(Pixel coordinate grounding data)
━━━━━━━━

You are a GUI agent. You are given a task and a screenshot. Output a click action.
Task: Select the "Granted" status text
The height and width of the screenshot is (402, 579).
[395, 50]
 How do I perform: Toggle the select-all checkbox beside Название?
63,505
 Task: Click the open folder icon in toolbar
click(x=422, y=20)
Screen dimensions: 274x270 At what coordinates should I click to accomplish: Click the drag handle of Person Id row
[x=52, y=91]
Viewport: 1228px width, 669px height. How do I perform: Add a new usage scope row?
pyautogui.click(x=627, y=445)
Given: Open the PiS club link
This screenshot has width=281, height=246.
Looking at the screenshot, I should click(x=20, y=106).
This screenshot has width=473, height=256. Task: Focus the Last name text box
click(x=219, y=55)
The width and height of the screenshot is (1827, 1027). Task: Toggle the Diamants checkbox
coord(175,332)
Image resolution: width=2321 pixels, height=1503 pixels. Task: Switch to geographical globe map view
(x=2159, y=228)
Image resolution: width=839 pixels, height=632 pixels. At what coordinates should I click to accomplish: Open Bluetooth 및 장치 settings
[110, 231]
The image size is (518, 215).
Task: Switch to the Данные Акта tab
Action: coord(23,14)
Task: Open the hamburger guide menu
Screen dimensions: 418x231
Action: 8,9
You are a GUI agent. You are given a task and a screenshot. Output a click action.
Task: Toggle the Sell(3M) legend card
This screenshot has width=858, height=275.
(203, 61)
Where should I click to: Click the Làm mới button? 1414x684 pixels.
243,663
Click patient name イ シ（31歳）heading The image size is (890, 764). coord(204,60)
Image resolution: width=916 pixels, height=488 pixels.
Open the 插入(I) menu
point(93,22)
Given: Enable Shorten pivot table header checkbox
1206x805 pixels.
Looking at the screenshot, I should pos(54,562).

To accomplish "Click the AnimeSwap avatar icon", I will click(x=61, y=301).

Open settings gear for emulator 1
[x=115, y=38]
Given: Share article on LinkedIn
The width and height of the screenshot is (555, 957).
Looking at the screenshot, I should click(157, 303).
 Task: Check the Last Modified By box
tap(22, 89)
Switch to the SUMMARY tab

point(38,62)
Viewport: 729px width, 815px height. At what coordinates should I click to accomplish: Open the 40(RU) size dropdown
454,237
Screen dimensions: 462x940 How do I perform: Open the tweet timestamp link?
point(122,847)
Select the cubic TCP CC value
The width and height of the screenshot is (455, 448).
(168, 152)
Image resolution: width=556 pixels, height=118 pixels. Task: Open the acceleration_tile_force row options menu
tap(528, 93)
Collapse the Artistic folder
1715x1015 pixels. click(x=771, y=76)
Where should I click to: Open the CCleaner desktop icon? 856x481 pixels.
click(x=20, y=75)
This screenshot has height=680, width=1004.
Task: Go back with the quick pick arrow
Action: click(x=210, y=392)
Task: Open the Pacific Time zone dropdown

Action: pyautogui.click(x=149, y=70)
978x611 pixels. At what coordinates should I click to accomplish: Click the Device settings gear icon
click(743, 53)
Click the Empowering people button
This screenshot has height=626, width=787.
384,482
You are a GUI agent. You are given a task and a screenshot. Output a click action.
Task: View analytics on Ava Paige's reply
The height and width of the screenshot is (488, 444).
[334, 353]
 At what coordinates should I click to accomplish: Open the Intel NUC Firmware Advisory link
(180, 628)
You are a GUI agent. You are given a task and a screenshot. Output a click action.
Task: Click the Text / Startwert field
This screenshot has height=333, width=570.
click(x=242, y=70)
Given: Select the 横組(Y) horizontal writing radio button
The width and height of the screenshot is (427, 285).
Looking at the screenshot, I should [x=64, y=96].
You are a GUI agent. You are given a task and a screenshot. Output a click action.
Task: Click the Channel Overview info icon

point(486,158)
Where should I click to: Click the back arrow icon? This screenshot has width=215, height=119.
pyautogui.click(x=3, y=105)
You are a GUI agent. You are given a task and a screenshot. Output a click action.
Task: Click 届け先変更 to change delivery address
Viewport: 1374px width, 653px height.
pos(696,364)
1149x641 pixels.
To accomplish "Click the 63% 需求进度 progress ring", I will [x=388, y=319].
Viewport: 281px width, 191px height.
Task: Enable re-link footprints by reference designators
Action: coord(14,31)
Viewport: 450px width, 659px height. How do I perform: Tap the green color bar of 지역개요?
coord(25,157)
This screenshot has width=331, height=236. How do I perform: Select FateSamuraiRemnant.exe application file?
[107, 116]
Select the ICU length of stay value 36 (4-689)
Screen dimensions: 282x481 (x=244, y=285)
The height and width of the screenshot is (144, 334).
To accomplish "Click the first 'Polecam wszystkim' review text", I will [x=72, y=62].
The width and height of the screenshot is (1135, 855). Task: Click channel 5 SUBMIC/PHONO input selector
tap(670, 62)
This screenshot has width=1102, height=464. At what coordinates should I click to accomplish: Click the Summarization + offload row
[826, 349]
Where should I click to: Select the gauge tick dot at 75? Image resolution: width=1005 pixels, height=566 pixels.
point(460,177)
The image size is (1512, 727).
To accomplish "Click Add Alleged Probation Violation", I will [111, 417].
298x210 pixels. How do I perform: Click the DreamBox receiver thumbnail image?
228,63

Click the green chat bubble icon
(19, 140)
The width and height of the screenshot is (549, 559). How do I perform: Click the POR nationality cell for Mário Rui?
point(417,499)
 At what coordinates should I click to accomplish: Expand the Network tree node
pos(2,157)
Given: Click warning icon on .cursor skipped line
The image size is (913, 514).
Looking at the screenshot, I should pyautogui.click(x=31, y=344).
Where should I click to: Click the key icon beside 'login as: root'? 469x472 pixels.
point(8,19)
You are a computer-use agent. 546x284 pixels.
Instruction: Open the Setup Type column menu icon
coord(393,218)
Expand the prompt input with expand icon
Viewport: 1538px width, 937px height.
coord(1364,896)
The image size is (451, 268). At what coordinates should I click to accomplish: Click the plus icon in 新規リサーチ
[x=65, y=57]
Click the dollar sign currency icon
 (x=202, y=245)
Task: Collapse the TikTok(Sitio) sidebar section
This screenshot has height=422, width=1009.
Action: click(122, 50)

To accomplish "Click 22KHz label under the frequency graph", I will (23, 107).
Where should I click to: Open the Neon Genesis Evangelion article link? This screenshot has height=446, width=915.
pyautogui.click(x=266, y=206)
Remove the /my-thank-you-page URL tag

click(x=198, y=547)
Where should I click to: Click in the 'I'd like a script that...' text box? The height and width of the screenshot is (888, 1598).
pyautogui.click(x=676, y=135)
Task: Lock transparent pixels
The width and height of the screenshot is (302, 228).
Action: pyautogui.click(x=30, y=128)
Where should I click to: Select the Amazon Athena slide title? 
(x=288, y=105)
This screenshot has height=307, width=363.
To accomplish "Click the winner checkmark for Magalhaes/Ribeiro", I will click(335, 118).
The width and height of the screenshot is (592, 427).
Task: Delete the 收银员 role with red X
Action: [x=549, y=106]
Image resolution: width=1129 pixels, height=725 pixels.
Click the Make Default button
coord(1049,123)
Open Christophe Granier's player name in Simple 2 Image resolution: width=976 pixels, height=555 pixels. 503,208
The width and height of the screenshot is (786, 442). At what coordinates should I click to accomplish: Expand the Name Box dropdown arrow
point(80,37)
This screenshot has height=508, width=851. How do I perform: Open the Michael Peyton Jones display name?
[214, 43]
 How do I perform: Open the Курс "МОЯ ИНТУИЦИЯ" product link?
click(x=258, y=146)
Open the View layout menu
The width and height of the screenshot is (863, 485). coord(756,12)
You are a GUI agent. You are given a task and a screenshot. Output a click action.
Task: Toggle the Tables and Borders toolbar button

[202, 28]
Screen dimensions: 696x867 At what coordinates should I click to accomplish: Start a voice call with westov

━━━━━━━━

** Work required **
The records above are to be given again in full, exactly.

** Output of the task **
You are a GUI agent. You are given a task and a screenshot. Output a click action.
Task: Select the "Granted" status text
The height and width of the screenshot is (402, 579).
[395, 50]
 How do I perform: Toggle the select-all checkbox beside Название?
63,505
 Task: Click the open folder icon in toolbar
click(x=422, y=20)
Screen dimensions: 274x270 At what coordinates should I click to accomplish: Click the drag handle of Person Id row
[x=52, y=91]
Viewport: 1228px width, 669px height. How do I perform: Add a new usage scope row?
pyautogui.click(x=627, y=445)
Given: Open the PiS club link
This screenshot has width=281, height=246.
Looking at the screenshot, I should click(x=20, y=106).
This screenshot has width=473, height=256. Task: Focus the Last name text box
click(x=219, y=55)
The width and height of the screenshot is (1827, 1027). Task: Toggle the Diamants checkbox
coord(175,332)
Image resolution: width=2321 pixels, height=1503 pixels. Task: Switch to geographical globe map view
(x=2159, y=228)
Image resolution: width=839 pixels, height=632 pixels. At what coordinates should I click to accomplish: Open Bluetooth 및 장치 settings
[110, 231]
The image size is (518, 215).
Task: Switch to the Данные Акта tab
Action: coord(23,14)
Task: Open the hamburger guide menu
Screen dimensions: 418x231
Action: 8,9
You are a GUI agent. You are given a task and a screenshot. Output a click action.
Task: Toggle the Sell(3M) legend card
This screenshot has width=858, height=275.
(203, 61)
Where should I click to: Click the Làm mới button? 1414x684 pixels.
243,663
Click patient name イ シ（31歳）heading The image size is (890, 764). coord(204,60)
Image resolution: width=916 pixels, height=488 pixels.
Open the 插入(I) menu
point(93,22)
Given: Enable Shorten pivot table header checkbox
1206x805 pixels.
Looking at the screenshot, I should pos(54,562).

To accomplish "Click the AnimeSwap avatar icon", I will click(x=61, y=301).

Open settings gear for emulator 1
[x=115, y=38]
Given: Share article on LinkedIn
The width and height of the screenshot is (555, 957).
Looking at the screenshot, I should click(157, 303).
 Task: Check the Last Modified By box
tap(22, 89)
Switch to the SUMMARY tab

point(38,62)
Viewport: 729px width, 815px height. At what coordinates should I click to accomplish: Open the 40(RU) size dropdown
454,237
Screen dimensions: 462x940 How do I perform: Open the tweet timestamp link?
point(122,847)
Select the cubic TCP CC value
The width and height of the screenshot is (455, 448).
(168, 152)
Image resolution: width=556 pixels, height=118 pixels. Task: Open the acceleration_tile_force row options menu
tap(528, 93)
Collapse the Artistic folder
1715x1015 pixels. click(x=771, y=76)
Where should I click to: Open the CCleaner desktop icon? 856x481 pixels.
click(x=20, y=75)
This screenshot has height=680, width=1004.
Task: Go back with the quick pick arrow
Action: click(x=210, y=392)
Task: Open the Pacific Time zone dropdown

Action: pyautogui.click(x=149, y=70)
978x611 pixels. At what coordinates should I click to accomplish: Click the Device settings gear icon
click(743, 53)
Click the Empowering people button
This screenshot has height=626, width=787.
384,482
You are a GUI agent. You are given a task and a screenshot. Output a click action.
Task: View analytics on Ava Paige's reply
The height and width of the screenshot is (488, 444).
[334, 353]
 At what coordinates should I click to accomplish: Open the Intel NUC Firmware Advisory link
(180, 628)
You are a GUI agent. You are given a task and a screenshot. Output a click action.
Task: Click the Text / Startwert field
This screenshot has height=333, width=570.
click(x=242, y=70)
Given: Select the 横組(Y) horizontal writing radio button
The width and height of the screenshot is (427, 285).
Looking at the screenshot, I should [x=64, y=96].
You are a GUI agent. You are given a task and a screenshot. Output a click action.
Task: Click the Channel Overview info icon

point(486,158)
Where should I click to: Click the back arrow icon? This screenshot has width=215, height=119.
pyautogui.click(x=3, y=105)
You are a GUI agent. You are given a task and a screenshot. Output a click action.
Task: Click 届け先変更 to change delivery address
Viewport: 1374px width, 653px height.
pos(696,364)
1149x641 pixels.
To accomplish "Click the 63% 需求进度 progress ring", I will [x=388, y=319].
Viewport: 281px width, 191px height.
Task: Enable re-link footprints by reference designators
Action: coord(14,31)
Viewport: 450px width, 659px height. How do I perform: Tap the green color bar of 지역개요?
coord(25,157)
This screenshot has width=331, height=236. How do I perform: Select FateSamuraiRemnant.exe application file?
[107, 116]
Select the ICU length of stay value 36 (4-689)
Screen dimensions: 282x481 (x=244, y=285)
The height and width of the screenshot is (144, 334).
To accomplish "Click the first 'Polecam wszystkim' review text", I will [x=72, y=62].
The width and height of the screenshot is (1135, 855). Task: Click channel 5 SUBMIC/PHONO input selector
tap(670, 62)
This screenshot has width=1102, height=464. At what coordinates should I click to accomplish: Click the Summarization + offload row
[826, 349]
Where should I click to: Select the gauge tick dot at 75? Image resolution: width=1005 pixels, height=566 pixels.
point(460,177)
The image size is (1512, 727).
To accomplish "Click Add Alleged Probation Violation", I will [111, 417].
298x210 pixels. How do I perform: Click the DreamBox receiver thumbnail image?
228,63

Click the green chat bubble icon
(19, 140)
The width and height of the screenshot is (549, 559). How do I perform: Click the POR nationality cell for Mário Rui?
point(417,499)
 At what coordinates should I click to accomplish: Expand the Network tree node
pos(2,157)
Given: Click warning icon on .cursor skipped line
The image size is (913, 514).
Looking at the screenshot, I should pyautogui.click(x=31, y=344).
Where should I click to: Click the key icon beside 'login as: root'? 469x472 pixels.
point(8,19)
You are a computer-use agent. 546x284 pixels.
Instruction: Open the Setup Type column menu icon
coord(393,218)
Expand the prompt input with expand icon
Viewport: 1538px width, 937px height.
coord(1364,896)
The image size is (451, 268). At what coordinates should I click to accomplish: Click the plus icon in 新規リサーチ
[x=65, y=57]
Click the dollar sign currency icon
 (x=202, y=245)
Task: Collapse the TikTok(Sitio) sidebar section
This screenshot has height=422, width=1009.
Action: click(122, 50)

To accomplish "Click 22KHz label under the frequency graph", I will (23, 107).
Where should I click to: Open the Neon Genesis Evangelion article link? This screenshot has height=446, width=915.
pyautogui.click(x=266, y=206)
Remove the /my-thank-you-page URL tag

click(x=198, y=547)
Where should I click to: Click in the 'I'd like a script that...' text box? The height and width of the screenshot is (888, 1598).
pyautogui.click(x=676, y=135)
Task: Lock transparent pixels
The width and height of the screenshot is (302, 228).
Action: pyautogui.click(x=30, y=128)
Where should I click to: Select the Amazon Athena slide title? 
(x=288, y=105)
This screenshot has height=307, width=363.
To accomplish "Click the winner checkmark for Magalhaes/Ribeiro", I will click(335, 118).
The width and height of the screenshot is (592, 427).
Task: Delete the 收银员 role with red X
Action: [x=549, y=106]
Image resolution: width=1129 pixels, height=725 pixels.
Click the Make Default button
coord(1049,123)
Open Christophe Granier's player name in Simple 2 Image resolution: width=976 pixels, height=555 pixels. 503,208
The width and height of the screenshot is (786, 442). At what coordinates should I click to accomplish: Expand the Name Box dropdown arrow
point(80,37)
This screenshot has height=508, width=851. How do I perform: Open the Michael Peyton Jones display name?
[214, 43]
 How do I perform: Open the Курс "МОЯ ИНТУИЦИЯ" product link?
click(x=258, y=146)
Open the View layout menu
The width and height of the screenshot is (863, 485). coord(756,12)
You are a GUI agent. You are given a task and a screenshot. Output a click action.
Task: Toggle the Tables and Borders toolbar button

[202, 28]
Screen dimensions: 696x867 At what coordinates should I click to accomplish: Start a voice call with westov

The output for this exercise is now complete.